He'd eventually caved to Giles' quiet persistence and been fitted for a
glass eye, and he had to admit that Giles was right; he was a lot less
self-conscious with it than he'd been with the patch. It made it easier
for him to forget that he was different.
He finished up the special order he'd been working on and moved to a
project of his own, one that he was idly thinking about putting in the
living room. Not that they didn't have a table there already, but it
was just a standard, boring kind of thing, not well-built and without
any creativity in its design, and Xander had this desire to fill their
home with furniture he'd built himself.
It might take years, but he and Giles had talked enough that Xander
didn't have any reason to think they wouldn't have them.
He was so into his work that he lost track of time and almost ended up
leaving the shop late. Hurriedly, he cleaned and put away his tools,
turning over the 'We're Open' sign that Giles had presented him with
the first morning he'd officially been open, and
making sure to lock the door. Technically, Xander had already paid
Giles back the money he'd loaned him when he'd first rented the shop,
but it still felt, weirdly, like the place was part Giles', even though
Xander was making more than enough to pay the bills and even some of
their household expenses now.
The lights were already on by the time he'd walked back to the house.
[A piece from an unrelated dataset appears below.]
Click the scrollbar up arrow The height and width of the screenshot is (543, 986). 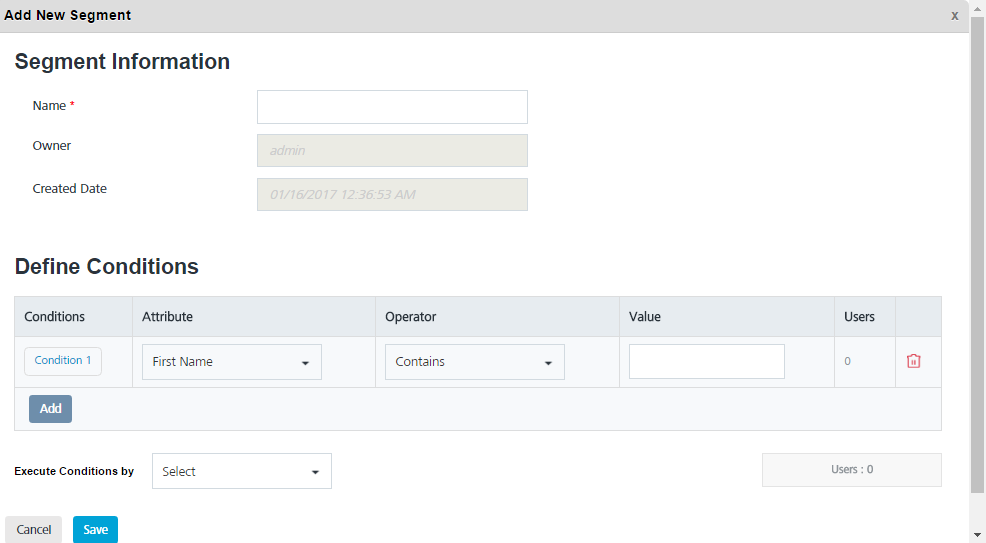click(977, 7)
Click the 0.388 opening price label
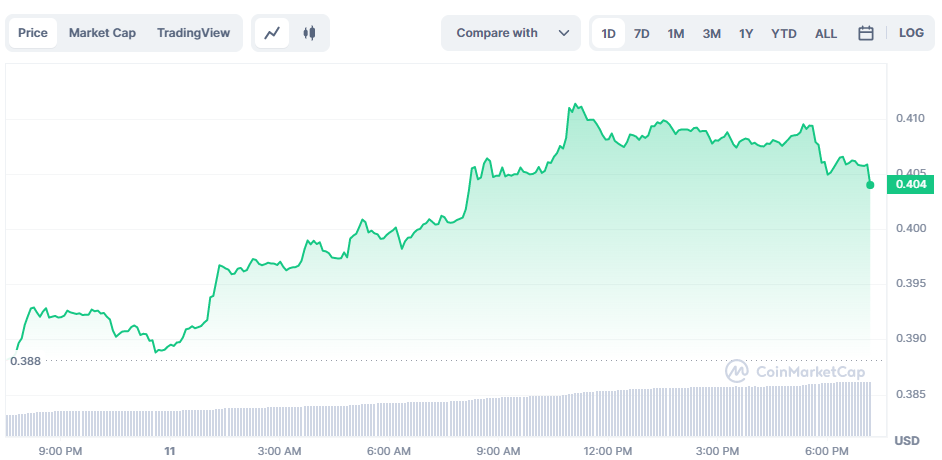The height and width of the screenshot is (460, 942). click(x=26, y=360)
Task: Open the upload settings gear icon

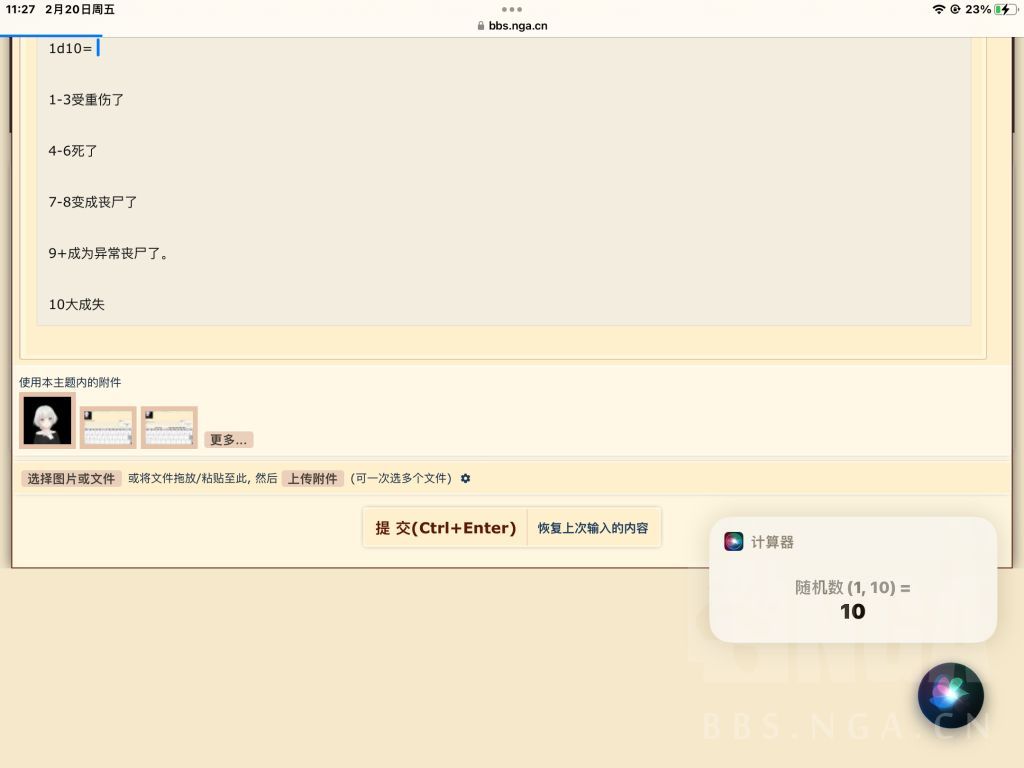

"Hey, I'm home!" Xander called, as he shut the door behind him.
"And for once, I'm back first," Giles said, appearing in the doorway at
the end of the hallway that led into the kitchen. He leaned against the
door jamb and lifted an eyebrow, looking, Xander thought, pretty happy
about them both being around at a reasonable hour. "I seem to recall
when I come in, you usually do something." He straightened up and began
to walk slowly towards Xander. "Refresh my memory," he said softly when
he reached him, standing close enough that Xander could smell
freshly-showered Giles, his hair still slightly damp. "Do I ask you how
your day went and then kiss you, or the other way around?"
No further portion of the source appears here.